- Problem to work on: Below are some records. Return exactly the lines from the one containing "Task: Open the Payroll Platform home link" through the one containing "has width=1288, height=675.", both included, and only those.

[Records from a data source]
· · · · · · ·

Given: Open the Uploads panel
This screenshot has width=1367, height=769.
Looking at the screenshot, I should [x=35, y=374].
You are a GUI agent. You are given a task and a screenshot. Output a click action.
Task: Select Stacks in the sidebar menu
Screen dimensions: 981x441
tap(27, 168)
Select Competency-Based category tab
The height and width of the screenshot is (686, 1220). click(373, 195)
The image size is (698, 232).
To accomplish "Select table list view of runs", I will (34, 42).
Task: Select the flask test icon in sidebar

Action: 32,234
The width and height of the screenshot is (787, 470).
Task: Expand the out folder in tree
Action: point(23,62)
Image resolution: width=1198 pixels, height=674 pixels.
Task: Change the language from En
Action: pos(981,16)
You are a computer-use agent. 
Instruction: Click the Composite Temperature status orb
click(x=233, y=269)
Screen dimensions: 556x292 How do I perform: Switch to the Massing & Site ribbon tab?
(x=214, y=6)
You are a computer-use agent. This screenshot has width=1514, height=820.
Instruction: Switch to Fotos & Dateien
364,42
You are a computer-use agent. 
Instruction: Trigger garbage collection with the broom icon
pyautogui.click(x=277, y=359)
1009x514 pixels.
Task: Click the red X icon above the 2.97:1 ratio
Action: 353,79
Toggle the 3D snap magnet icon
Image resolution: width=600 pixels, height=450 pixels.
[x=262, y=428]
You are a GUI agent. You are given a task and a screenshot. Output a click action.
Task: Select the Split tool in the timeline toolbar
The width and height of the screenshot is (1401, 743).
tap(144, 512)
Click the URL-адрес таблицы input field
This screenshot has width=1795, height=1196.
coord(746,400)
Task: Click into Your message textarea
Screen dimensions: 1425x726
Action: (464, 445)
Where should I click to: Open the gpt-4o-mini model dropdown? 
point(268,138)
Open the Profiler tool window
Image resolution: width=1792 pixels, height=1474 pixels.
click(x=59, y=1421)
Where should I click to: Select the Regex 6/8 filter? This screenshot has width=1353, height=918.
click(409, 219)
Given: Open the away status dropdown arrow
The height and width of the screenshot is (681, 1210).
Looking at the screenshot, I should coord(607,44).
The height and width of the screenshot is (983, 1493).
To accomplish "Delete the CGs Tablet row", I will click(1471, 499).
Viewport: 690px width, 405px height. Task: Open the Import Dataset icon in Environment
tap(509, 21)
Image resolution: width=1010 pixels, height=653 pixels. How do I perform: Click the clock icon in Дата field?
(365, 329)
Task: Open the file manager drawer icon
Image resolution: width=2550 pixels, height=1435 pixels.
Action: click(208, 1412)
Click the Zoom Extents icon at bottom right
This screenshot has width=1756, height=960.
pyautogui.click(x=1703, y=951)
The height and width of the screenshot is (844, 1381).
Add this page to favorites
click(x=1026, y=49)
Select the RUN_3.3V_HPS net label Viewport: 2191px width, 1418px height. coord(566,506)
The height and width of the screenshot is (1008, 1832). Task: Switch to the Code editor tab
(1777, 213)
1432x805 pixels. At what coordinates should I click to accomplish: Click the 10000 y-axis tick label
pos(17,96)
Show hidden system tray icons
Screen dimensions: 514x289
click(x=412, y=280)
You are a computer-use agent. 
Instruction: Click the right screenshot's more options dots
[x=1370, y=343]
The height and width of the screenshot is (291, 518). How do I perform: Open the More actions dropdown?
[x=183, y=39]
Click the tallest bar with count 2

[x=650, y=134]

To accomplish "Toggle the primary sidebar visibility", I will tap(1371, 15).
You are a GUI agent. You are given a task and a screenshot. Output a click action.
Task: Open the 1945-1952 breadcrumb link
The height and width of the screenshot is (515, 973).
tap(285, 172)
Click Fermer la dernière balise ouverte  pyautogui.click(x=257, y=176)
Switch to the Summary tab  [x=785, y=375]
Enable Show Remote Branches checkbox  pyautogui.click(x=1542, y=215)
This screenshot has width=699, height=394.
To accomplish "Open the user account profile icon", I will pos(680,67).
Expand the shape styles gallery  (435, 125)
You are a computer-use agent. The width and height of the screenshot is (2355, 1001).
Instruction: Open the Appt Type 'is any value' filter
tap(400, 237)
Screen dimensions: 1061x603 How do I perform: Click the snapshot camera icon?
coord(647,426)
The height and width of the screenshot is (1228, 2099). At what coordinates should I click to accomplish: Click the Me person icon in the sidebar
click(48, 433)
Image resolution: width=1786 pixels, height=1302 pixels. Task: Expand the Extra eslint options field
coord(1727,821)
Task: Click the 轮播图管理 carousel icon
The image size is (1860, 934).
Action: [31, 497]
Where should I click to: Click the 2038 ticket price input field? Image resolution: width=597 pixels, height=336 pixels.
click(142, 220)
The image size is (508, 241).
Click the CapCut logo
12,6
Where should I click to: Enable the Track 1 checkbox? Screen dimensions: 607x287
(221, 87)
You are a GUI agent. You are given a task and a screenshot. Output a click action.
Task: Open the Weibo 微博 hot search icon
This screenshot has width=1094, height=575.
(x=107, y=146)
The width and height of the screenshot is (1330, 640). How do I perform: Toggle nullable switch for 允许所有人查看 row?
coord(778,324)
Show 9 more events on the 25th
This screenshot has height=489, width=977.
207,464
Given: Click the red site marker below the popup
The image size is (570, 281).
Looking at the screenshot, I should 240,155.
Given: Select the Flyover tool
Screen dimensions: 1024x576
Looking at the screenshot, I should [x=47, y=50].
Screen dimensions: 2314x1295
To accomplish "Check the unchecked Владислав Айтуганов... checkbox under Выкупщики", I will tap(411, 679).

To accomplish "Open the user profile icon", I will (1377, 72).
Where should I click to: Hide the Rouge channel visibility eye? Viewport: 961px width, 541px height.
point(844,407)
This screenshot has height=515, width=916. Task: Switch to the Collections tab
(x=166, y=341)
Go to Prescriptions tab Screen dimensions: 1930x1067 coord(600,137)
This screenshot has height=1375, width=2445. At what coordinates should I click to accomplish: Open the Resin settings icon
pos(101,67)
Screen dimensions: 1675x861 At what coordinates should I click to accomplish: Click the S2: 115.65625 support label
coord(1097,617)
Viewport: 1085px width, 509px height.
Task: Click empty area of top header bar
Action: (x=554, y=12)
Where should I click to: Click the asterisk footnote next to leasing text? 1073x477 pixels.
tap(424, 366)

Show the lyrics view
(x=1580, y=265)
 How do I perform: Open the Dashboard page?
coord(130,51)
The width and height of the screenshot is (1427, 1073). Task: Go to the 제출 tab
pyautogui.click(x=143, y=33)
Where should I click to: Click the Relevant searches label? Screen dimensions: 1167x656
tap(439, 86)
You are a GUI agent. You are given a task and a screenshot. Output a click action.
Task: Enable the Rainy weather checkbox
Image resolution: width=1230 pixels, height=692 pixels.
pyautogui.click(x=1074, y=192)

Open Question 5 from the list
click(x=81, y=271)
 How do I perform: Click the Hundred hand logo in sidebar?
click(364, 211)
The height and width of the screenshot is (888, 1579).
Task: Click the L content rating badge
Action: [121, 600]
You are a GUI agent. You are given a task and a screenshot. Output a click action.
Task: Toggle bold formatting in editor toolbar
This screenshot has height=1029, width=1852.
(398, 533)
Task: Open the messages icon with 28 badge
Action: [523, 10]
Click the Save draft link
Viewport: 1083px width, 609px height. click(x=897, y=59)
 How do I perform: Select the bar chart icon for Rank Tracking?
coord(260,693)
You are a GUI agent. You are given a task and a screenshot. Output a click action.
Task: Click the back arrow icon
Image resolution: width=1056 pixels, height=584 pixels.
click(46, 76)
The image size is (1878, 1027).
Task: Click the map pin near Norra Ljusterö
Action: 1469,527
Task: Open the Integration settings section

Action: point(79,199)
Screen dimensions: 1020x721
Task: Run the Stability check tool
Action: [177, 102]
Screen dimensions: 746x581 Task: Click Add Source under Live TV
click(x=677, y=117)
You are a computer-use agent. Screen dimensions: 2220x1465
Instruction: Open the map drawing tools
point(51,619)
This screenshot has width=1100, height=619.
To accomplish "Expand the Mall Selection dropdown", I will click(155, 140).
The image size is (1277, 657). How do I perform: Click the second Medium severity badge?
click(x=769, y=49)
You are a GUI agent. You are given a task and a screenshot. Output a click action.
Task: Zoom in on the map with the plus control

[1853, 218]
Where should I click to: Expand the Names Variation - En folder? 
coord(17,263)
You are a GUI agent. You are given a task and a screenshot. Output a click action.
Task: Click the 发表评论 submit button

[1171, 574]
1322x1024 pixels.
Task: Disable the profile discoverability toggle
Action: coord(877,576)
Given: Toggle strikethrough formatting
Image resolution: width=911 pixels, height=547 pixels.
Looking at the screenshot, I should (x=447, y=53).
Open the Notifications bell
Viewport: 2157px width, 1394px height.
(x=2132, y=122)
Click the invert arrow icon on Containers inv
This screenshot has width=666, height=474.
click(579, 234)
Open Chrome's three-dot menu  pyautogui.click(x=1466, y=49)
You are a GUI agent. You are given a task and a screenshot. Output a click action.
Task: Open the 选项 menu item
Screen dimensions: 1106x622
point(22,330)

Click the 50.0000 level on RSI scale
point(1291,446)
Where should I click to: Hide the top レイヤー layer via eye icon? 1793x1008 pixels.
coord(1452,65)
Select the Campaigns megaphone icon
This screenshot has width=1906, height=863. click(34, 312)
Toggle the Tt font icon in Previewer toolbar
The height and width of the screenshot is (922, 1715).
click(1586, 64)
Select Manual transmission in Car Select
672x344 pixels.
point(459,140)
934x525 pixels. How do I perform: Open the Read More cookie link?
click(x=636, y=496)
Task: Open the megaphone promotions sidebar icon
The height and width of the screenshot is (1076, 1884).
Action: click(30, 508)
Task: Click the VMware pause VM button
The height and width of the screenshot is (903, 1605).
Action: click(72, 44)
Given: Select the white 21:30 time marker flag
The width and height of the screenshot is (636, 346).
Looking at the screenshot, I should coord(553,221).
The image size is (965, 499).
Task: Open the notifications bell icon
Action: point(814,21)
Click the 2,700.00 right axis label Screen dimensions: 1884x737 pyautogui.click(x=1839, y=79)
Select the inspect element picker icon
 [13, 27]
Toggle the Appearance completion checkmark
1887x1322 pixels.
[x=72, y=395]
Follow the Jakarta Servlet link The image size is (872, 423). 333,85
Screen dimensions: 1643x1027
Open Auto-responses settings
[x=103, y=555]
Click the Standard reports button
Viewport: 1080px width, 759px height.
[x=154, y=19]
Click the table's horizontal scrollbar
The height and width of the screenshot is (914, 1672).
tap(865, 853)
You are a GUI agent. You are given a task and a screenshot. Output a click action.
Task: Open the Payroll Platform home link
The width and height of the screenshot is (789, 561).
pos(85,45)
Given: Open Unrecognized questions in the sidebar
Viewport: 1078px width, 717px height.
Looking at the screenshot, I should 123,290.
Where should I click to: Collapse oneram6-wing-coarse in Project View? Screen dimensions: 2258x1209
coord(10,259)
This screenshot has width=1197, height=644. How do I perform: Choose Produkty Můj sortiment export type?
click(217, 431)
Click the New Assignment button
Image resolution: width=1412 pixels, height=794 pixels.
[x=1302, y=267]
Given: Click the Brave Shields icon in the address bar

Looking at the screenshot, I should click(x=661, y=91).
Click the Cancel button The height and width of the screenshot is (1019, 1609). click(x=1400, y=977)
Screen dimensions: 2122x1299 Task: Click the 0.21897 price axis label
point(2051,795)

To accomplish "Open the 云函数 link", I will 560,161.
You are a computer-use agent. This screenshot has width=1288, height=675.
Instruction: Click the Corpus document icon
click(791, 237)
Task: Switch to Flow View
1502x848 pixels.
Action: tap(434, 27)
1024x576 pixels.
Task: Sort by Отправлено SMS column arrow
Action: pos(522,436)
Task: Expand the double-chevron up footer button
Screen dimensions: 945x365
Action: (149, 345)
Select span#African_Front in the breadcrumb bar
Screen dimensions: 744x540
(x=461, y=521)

· · · · · · ·

- Solution to this problem:
Task: Open the Payroll Platform home link
The width and height of the screenshot is (789, 561).
pos(85,45)
Given: Open Unrecognized questions in the sidebar
Viewport: 1078px width, 717px height.
Looking at the screenshot, I should 123,290.
Where should I click to: Collapse oneram6-wing-coarse in Project View? Screen dimensions: 2258x1209
coord(10,259)
This screenshot has width=1197, height=644. How do I perform: Choose Produkty Můj sortiment export type?
click(217, 431)
Click the New Assignment button
Image resolution: width=1412 pixels, height=794 pixels.
[x=1302, y=267]
Given: Click the Brave Shields icon in the address bar

Looking at the screenshot, I should click(x=661, y=91).
Click the Cancel button The height and width of the screenshot is (1019, 1609). click(x=1400, y=977)
Screen dimensions: 2122x1299 Task: Click the 0.21897 price axis label
point(2051,795)

To accomplish "Open the 云函数 link", I will 560,161.
You are a computer-use agent. This screenshot has width=1288, height=675.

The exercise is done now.